O dia seguiu longo e arrastado, vigiei pela janela do quarto todo o tempo, não sentia fome nem sede, apenas o desejo de vingança me alimentava. As pessoas entravam e saiam o tempo todo da casa da estranha, parecia que estavam tomados por alguma força que era incompreensível para mim. Então o véu da noite caiu sobre nós e seria questão de tempo até nosso encontro.

A madrugada seguia alta quando abri a porta do quarto e saí, entrei sorrateiramente no quarto dos meus pais, ambos dormiam, ou assim pareciam, pois permaneciam com os olhos abertos e vidrados em algum ponto desconhecido, eles não estavam ali, definitivamente não estavam, seus corpos poderiam estar, mas era só isso.

Empunhei o velho arpão de pesca do meu pai e parti decidido a acabar com aquela que trouxe a desgraça para todos naquele lugar. Cruzei a porta e me deparei com uma cena inesperável, parecia que todas as crianças das redondezas estavam ali, em vigília frente à casa da maldita. Avancei por entre elas e segui em direção à porta de madeira escura, e esta, de maneira curiosa e amedrontadora se abriu para mim.

Olhei para trás e meus amigos apenas acompanhavam. Estavam estáticos, mudos, completamente alheios a tudo que acontecia. Dei de ombros e continuei meu caminho pela casa. Comecei a ouvir uma voz rouca e arrastada, extremamente convincente, que falava não aos meus ouvidos, mas diretamente à mente.

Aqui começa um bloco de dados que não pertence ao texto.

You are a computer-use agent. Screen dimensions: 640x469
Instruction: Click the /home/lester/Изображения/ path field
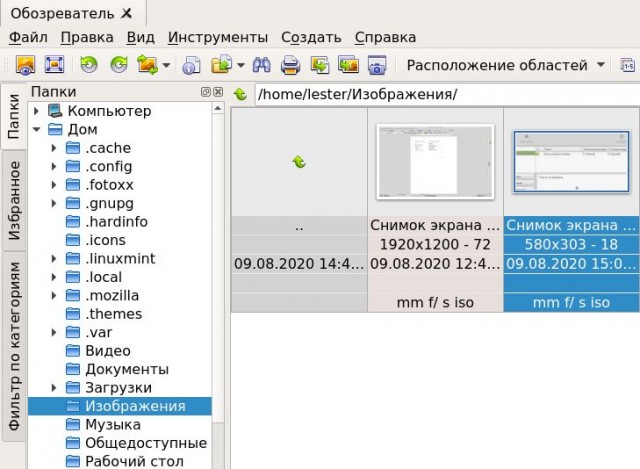(x=447, y=94)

Ela dizia que sabia o que eu procurava, afirmava que conhecia os meus desejos. Tentei ignorá-la e continuar com a missão. Vi uma luz tênue surgir oriunda de uma espécie de porão, ainda que repleto de medo, decidi que não poderia recuar. Apertei mais forte o cabo do objeto em minhas mãos e deixei escapar algumas lágrimas. Caminhei lentamente até a origem da luz e então eu vi.

Sua cabeleira reluzindo no mais intenso escarlate. Ela estava sentada de costas para mim, completamente indiferente à minha presença. A voz, ela me dizia, de forma cristalina e em alto e bom som, me ordenava, não, me comandava naquele instante, então, bati. Bati com toda a força que meus músculos infantis eram capazes de produzir.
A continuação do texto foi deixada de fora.